## Work order
Below are lines of data, and only some are wanted. Please repeat exactly those from the line that has "848x487 pixels." through the line that has "Click info icon".

*** Records for this task ***

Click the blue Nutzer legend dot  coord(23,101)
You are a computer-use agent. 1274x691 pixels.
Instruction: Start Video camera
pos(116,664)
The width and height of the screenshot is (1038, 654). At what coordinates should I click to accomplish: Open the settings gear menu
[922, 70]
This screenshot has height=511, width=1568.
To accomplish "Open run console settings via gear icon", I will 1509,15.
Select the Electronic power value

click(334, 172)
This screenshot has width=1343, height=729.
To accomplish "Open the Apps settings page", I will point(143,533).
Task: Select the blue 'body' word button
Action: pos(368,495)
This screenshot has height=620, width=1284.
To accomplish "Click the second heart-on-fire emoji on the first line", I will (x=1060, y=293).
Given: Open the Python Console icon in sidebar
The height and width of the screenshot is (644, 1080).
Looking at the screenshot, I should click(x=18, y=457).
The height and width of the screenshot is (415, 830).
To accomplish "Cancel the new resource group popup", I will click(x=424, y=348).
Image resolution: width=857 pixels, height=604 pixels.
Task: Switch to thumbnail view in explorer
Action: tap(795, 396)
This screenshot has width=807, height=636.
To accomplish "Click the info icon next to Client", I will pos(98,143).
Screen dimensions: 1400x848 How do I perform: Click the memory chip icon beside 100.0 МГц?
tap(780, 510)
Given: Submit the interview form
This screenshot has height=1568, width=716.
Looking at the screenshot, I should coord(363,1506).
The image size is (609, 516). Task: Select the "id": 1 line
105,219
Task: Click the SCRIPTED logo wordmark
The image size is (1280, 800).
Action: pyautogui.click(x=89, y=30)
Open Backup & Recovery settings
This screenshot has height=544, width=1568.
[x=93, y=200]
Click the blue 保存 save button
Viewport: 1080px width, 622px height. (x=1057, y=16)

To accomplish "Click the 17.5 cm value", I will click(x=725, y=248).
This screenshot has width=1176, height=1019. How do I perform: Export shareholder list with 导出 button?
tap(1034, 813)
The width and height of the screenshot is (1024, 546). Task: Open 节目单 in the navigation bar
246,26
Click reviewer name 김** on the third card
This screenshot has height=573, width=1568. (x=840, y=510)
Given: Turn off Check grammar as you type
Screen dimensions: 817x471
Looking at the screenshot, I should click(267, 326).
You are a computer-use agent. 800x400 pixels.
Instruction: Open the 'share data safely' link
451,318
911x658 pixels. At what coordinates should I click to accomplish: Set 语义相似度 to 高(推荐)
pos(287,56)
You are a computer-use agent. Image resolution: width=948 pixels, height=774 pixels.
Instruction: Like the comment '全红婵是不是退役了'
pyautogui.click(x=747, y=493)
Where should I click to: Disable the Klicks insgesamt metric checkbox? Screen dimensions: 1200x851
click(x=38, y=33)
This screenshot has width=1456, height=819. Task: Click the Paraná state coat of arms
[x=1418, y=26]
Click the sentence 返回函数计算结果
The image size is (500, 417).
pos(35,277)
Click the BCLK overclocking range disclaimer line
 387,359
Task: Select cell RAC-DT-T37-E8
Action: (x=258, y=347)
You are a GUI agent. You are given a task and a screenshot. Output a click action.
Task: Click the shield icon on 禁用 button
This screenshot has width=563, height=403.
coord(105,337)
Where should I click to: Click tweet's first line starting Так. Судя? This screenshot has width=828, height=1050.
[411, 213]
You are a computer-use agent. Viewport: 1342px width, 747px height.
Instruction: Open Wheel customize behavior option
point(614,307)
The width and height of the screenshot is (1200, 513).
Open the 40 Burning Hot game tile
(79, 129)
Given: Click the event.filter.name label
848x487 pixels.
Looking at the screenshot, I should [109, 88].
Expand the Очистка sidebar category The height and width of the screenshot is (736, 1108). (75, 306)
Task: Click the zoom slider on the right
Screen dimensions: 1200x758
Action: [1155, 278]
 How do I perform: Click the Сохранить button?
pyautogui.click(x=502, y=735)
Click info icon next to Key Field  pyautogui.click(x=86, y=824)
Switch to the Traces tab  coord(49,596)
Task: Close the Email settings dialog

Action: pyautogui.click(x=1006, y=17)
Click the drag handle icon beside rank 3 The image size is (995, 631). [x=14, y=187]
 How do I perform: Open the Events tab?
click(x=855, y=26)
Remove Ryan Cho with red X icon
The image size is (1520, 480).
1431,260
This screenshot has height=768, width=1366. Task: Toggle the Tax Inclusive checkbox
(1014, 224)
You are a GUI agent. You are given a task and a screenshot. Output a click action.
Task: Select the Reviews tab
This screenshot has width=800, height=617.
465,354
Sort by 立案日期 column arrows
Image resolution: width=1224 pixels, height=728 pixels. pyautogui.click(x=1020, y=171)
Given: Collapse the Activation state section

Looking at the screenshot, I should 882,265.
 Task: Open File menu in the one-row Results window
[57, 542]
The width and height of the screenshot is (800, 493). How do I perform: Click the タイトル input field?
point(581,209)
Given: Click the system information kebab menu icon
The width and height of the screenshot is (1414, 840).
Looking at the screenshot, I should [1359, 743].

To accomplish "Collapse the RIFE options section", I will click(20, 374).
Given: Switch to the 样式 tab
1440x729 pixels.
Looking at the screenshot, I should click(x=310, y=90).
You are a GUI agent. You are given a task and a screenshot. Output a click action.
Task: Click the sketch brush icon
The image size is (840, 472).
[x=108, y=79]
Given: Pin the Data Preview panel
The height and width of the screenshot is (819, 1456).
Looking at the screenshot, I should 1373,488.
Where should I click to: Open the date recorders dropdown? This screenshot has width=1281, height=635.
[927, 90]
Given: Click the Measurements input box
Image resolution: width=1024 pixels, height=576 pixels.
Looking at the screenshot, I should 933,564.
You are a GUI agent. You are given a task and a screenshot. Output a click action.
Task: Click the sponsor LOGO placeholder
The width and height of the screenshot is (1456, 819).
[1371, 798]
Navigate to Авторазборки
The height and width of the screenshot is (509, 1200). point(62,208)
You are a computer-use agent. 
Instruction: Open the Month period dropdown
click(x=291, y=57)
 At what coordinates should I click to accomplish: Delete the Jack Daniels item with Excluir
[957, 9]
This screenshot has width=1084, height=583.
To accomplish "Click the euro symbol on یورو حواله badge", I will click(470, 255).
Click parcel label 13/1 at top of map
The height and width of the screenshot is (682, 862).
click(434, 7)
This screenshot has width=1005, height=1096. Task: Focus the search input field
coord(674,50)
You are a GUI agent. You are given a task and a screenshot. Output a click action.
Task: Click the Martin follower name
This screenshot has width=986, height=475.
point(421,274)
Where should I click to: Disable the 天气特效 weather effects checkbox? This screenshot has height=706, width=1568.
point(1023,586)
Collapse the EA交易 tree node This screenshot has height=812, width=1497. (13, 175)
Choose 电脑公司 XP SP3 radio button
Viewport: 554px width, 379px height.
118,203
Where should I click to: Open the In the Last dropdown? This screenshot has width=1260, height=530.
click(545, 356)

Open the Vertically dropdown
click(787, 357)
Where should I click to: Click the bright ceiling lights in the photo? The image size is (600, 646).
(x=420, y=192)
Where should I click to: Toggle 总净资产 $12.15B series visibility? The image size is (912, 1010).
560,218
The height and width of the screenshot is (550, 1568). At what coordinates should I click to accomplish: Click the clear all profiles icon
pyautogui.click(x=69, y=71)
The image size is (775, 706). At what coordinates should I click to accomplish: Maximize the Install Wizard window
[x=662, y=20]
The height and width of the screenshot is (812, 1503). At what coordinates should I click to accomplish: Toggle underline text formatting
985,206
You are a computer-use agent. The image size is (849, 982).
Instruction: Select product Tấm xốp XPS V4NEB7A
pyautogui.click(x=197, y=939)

***

## Solution to the exercise
848x487 pixels.
Looking at the screenshot, I should [109, 88].
Expand the Очистка sidebar category The height and width of the screenshot is (736, 1108). (75, 306)
Task: Click the zoom slider on the right
Screen dimensions: 1200x758
Action: [1155, 278]
 How do I perform: Click the Сохранить button?
pyautogui.click(x=502, y=735)
Click info icon next to Key Field  pyautogui.click(x=86, y=824)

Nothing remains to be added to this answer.